Der Text verschweigt die Ambivalenzen nicht, er arbeitet mit ihnen. Die Kritik an der israelischen Regierung – ja. Die problematische Einflussnahme diplomatischer Vertretungen – auch das wird nicht unterschlagen. Doch wo andere meinen, ein diskursives Gleichgewicht herzustellen, das am Ende keine Gewichtung mehr kennt, setzen die Autor*innen eine Grenze: Wer am Jahrestag der Lagerbefreiung gegen den Botschafter protestiert, verwechselt Ort mit Bühne, Vergangenheit mit Gegenwart und Solidarität mit Störung.


In klassischer Umkehrung der Schuldverhältnisse wird nicht der Angriff auf das Gedenken problematisiert, sondern das Gedenken selbst. Es sei „instrumentalisiert“, es sei „routiniert“, es sei „nicht mehr zeitgemäß“. Man kennt das: Wer nichts mehr zu erinnern hat, ruft nach dem Schlussstrich. Wer zu viel zu sagen hat, will nicht mehr zuhören. Und wer sich nicht mit der deutschen Vergangenheit befassen will, ruft: „Free Palestine from German guilt“ – eine Parole, die man sich kaum ausdenken müsste, wäre sie nicht längst in Umlauf.
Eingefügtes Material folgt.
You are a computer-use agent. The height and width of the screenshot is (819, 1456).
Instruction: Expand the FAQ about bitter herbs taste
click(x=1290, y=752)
Eine doppelte Entlastungsstrategie, als moralisches Ticket für alle, die Geschichte gern mit Haltung verwechseln.
Das Verdienst des Artikels liegt nicht zuletzt darin, den Mythos vom „Erinnerungsweltmeister Deutschland“ zu dekonstruieren, ohne in jenen relativistischen Ton zu verfallen, der jeden Versuch von Aufarbeitung als Heuchelei denunziert. Die Erinnerungskultur, so die zentrale These, war nie Konsens. Sie wurde erkämpft – gegen staatliche Ignoranz, gesellschaftliche Kälte und ökonomisches Desinteresse. Und sie ist es bis heute. Wer hier Gleichsetzung betreibt, vergleicht nicht die Gewaltformen, sondern verwechselt Kategorien: Gaza ist nicht Treblinka. Die IDF ist nicht die SS. Und wer dennoch diesen Vergleich zieht, betreibt keine Aufklärung, sondern Verdunklung.
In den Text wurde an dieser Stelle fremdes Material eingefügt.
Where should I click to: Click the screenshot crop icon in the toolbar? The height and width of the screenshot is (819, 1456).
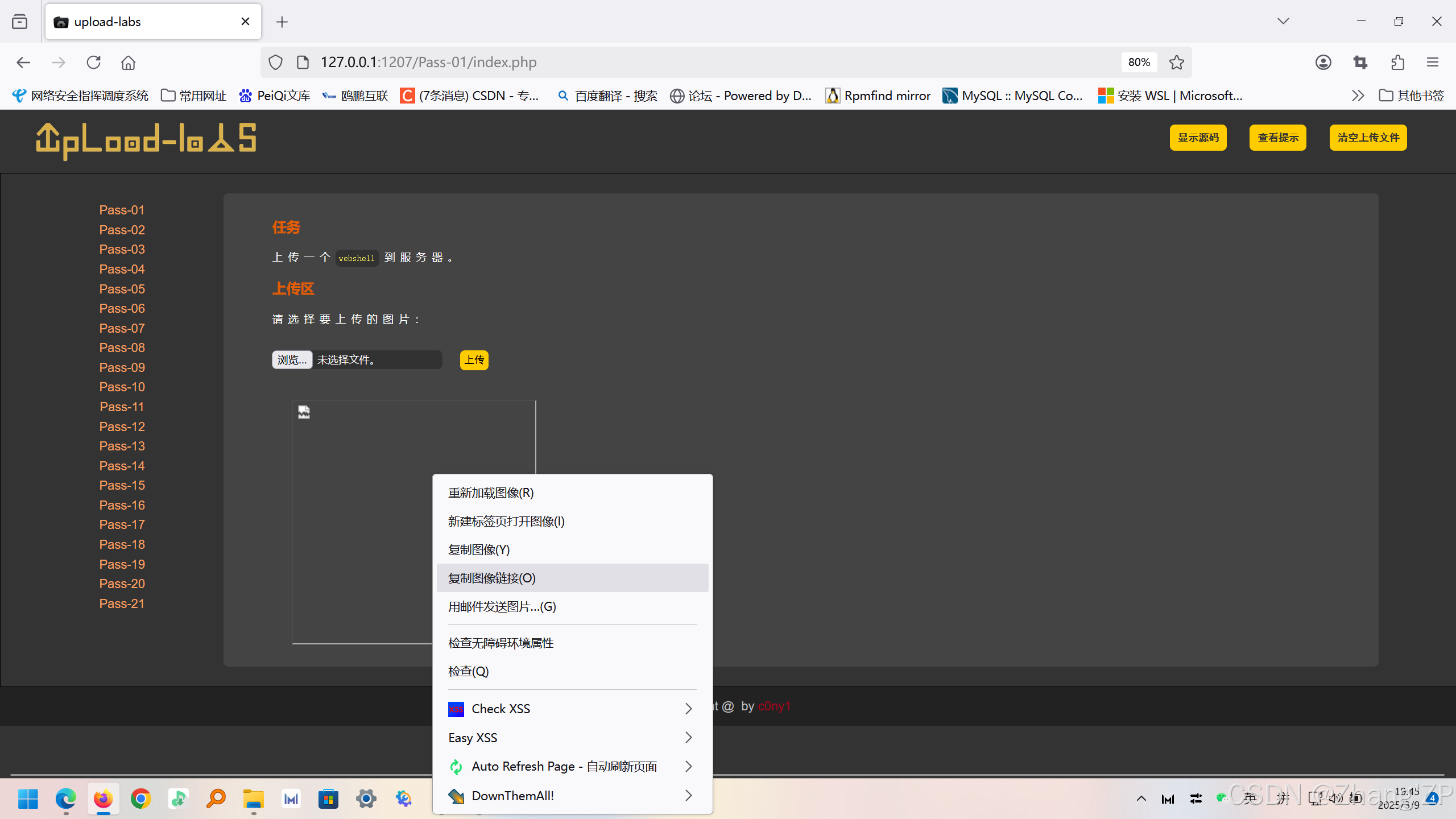point(1360,63)
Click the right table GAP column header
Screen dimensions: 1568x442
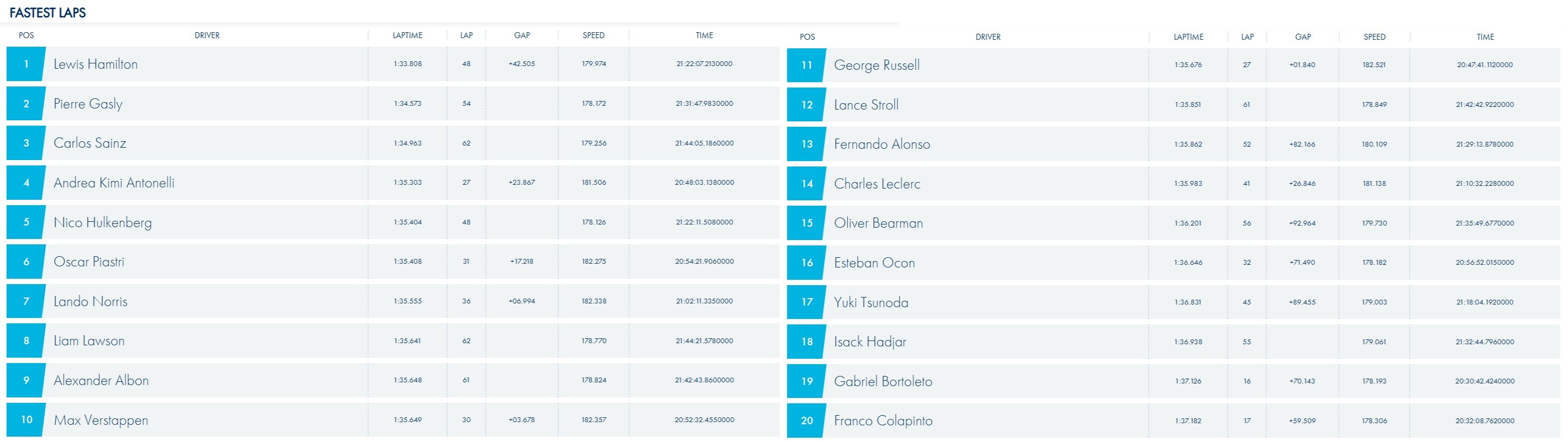1303,37
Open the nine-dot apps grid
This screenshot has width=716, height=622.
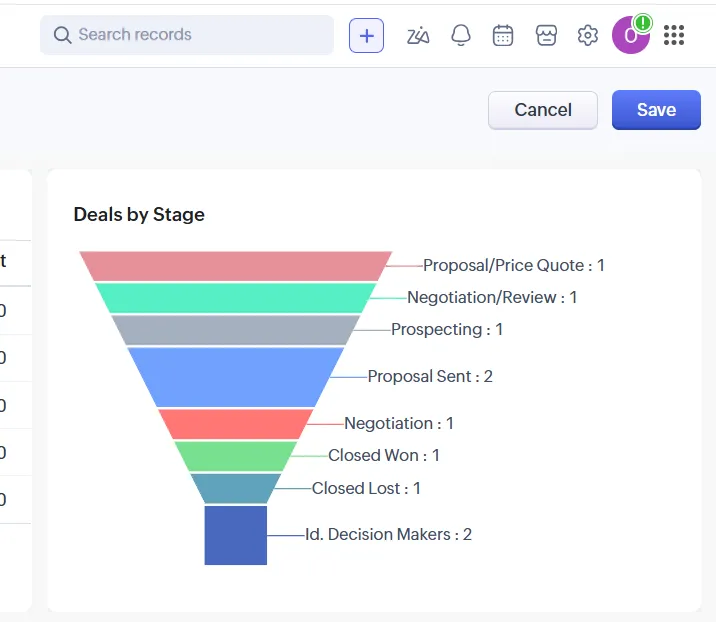(674, 35)
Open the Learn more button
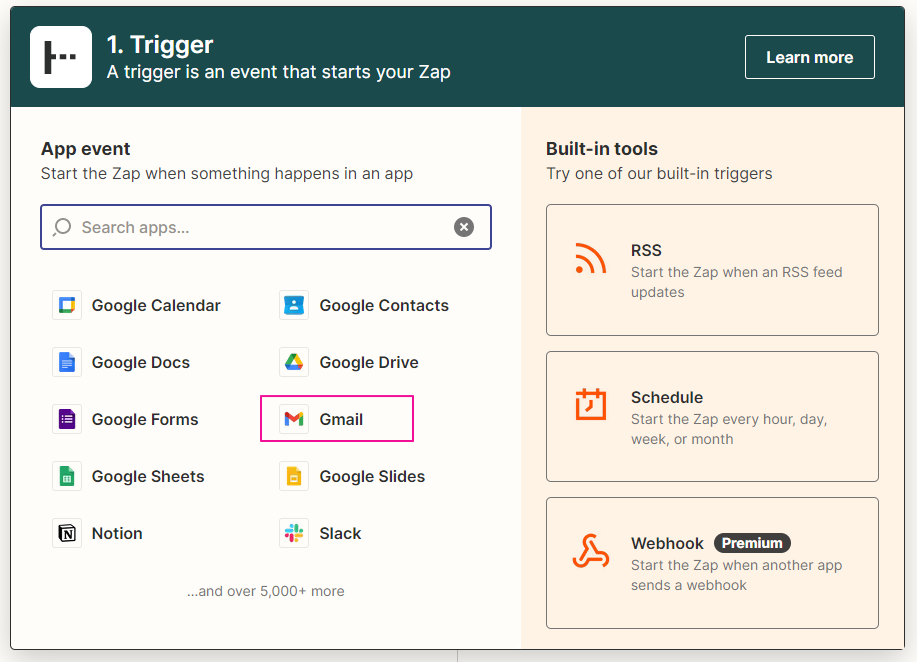 point(809,57)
Die sprachliche Disziplin des Artikels ist bemerkenswert. Kein moralischer Überschuss, kein affektives Übersteuern – und dennoch kein Zweifel am Standpunkt. Wo andere in Bekenntnissen baden, argumentieren Lieske, Liebscher und Spor. Wo sich der Sound der Debatte längst in moralischer Störfrequenz erschöpft hat, formulieren sie mit kalter Ruhe. Eine Polemik, die nicht schreit, sondern seziert. Der Text ist weniger ein Aufschrei als eine chirurgische Intervention.
Gerade darin liegt seine Stärke – und sein Risiko. Denn wer sich in dieser Weise positioniert, riskiert den Vorwurf der Einseitigkeit, des Staatsnähe-Verdachts, des Gedenkstättenpatriotismus. Doch dieser Text will nicht gefallen. Er will nicht vermitteln, sondern klären. Und wer in einer Zeit, in der das Erinnern zum ideologischen Schlachtfeld wird, die Verteidigung der Gedenkorte zum Ausgangspunkt politischer Analyse macht, hat mehr verstanden als jene, die sich in der wohlfeilen Relativierung der deutschen Geschichte als moralisch Überlegene inszenieren.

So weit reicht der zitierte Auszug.